═══ RECORDS FOR THE TASK

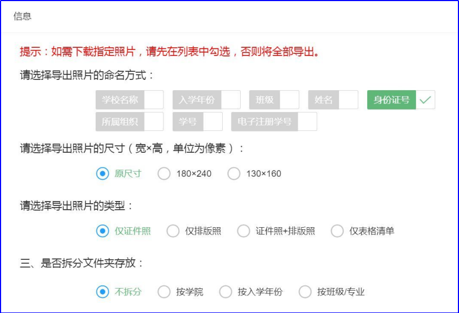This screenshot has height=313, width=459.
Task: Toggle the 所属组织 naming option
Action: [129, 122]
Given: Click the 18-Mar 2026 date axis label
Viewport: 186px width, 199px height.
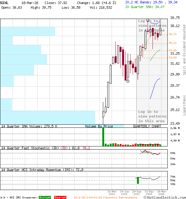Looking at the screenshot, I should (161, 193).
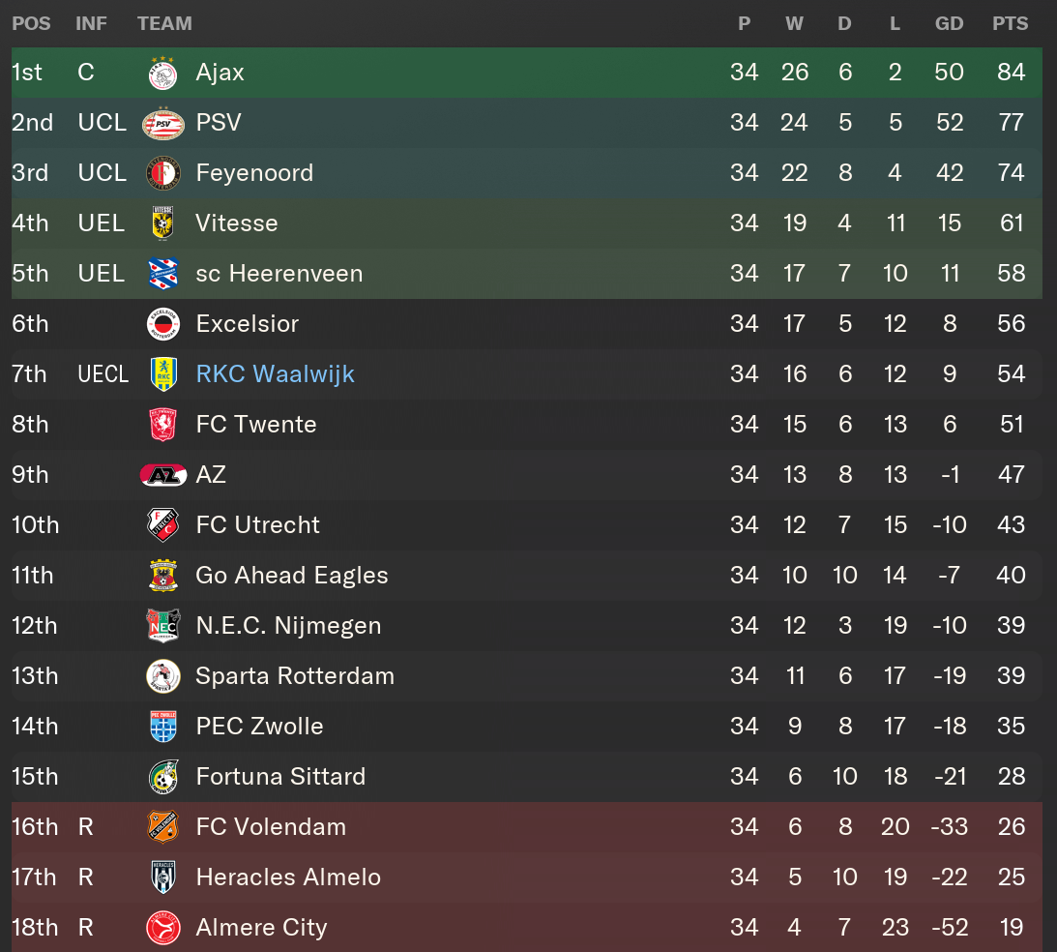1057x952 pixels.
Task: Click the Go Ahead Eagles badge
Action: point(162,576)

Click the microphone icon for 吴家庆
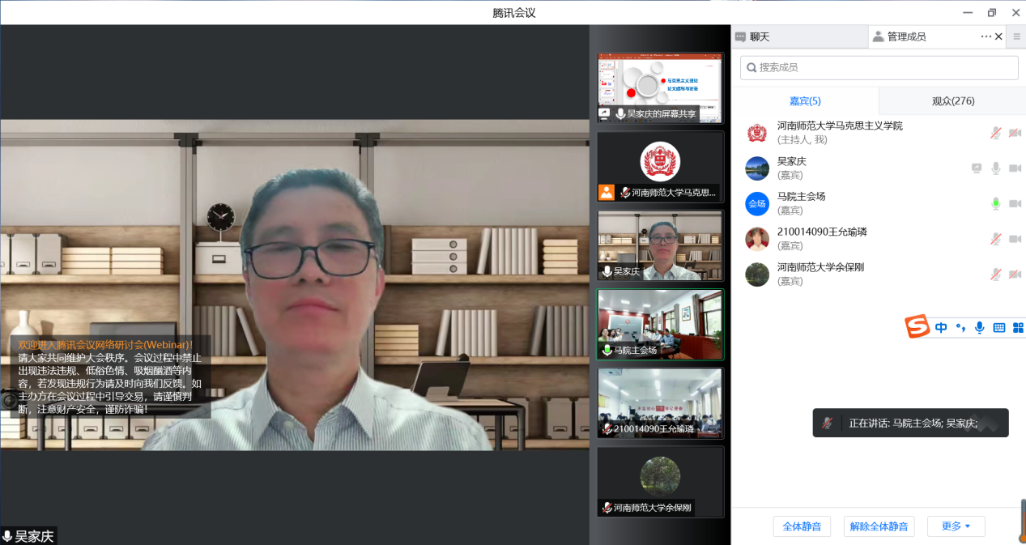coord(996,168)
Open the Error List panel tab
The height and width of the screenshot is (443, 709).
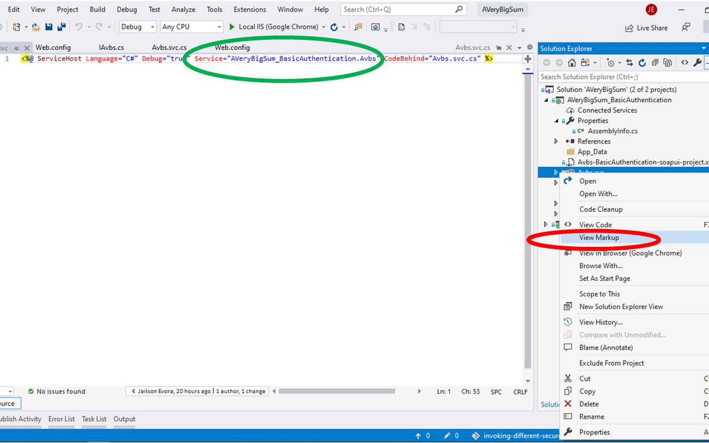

══════

Return only the lines from the one containing "Given: Click the 18-Mar 2026 date axis label" through the last line of the entries above, exactly as written and without pictures.

◆ OUTPUT BELOW
Given: Click the 18-Mar 2026 date axis label
Viewport: 186px width, 199px height.
Looking at the screenshot, I should (161, 193).
1057x952 pixels.
Task: Click the Go Ahead Eagles badge
Action: point(162,576)

Click the microphone icon for 吴家庆
coord(996,168)
Open the Error List panel tab
The height and width of the screenshot is (443, 709).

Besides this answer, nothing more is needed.